Bewes has also, it seems, fallen in love with what was a lost private masterpiece of travel journalism. In 1863 Thomas Cook shepherded a few people to the edge of Switzerland, and left them to it. Jemima Morrell was one of the seven who persevered in the Conducted Tour that hardly was, and her journals – replete with stunning amateur artworks and decoration – were the result, until they vanished, only to be found by chance in the Blitz. Bewes took it upon himself in 2011 to recreate the journey, his mother alongside him. The delights (he said, sarcastically) of Newhaven and the boat trains to Paris have all been modernised, and there is no need at all now for a mule train across the passes such as the pioneers had taken, but the differences and similarities between the two excursions make for a brilliant book.

Bewes does slightly belabour the back-story to the earlier journal; you might come to this book thinking he had reclaimed it for history himself, yet people in the regional museums and the hotels he visits in her footsteps know of the travelogue, which can be found in print, and has been mimicked before now. But the weft of past writing, from the more official guidebooks such as the Tourists would have relied on, and of course the original reportage, with the modern traveller's experience, is the reason for the book, and in that regard it's an outright success. I've been lucky enough to see Lucerne and go up the Rigi on the trains that were there within years of Miss Jemima, and Grindelwald on a delightful summer's day, and I know that both Bewes and Morrell have an eye for accuracy and clarity and yet space enough for personal opinion.

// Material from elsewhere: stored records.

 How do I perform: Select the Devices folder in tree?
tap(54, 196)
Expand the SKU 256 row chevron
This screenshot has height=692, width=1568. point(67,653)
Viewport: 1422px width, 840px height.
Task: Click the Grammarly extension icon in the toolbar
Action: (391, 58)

If there are any corners that need straightening in the book it is perhaps in too many mentions of cities elsewhere that aren't on the included map; Bewes is probably too close to his subject country after all. But the professional and ex-pat insight he offers really turns this book into something much chunkier than travel writing compared and contrasted. There is a strong story to tell of the burgeoning country that Switzerland was in the 1860s, and the utmost change the travel industry effected on the land. As he concludes, the world is definitively altered due to tourism, but the bedrock of Switzerland has stayed the same (it's only the poor glaciers that have retreated). This social history of a foreign country is yet another surprise to this book, and one which proves that this time capsule was well worth opening, the contrast well worth making, and this author probably the best to do so.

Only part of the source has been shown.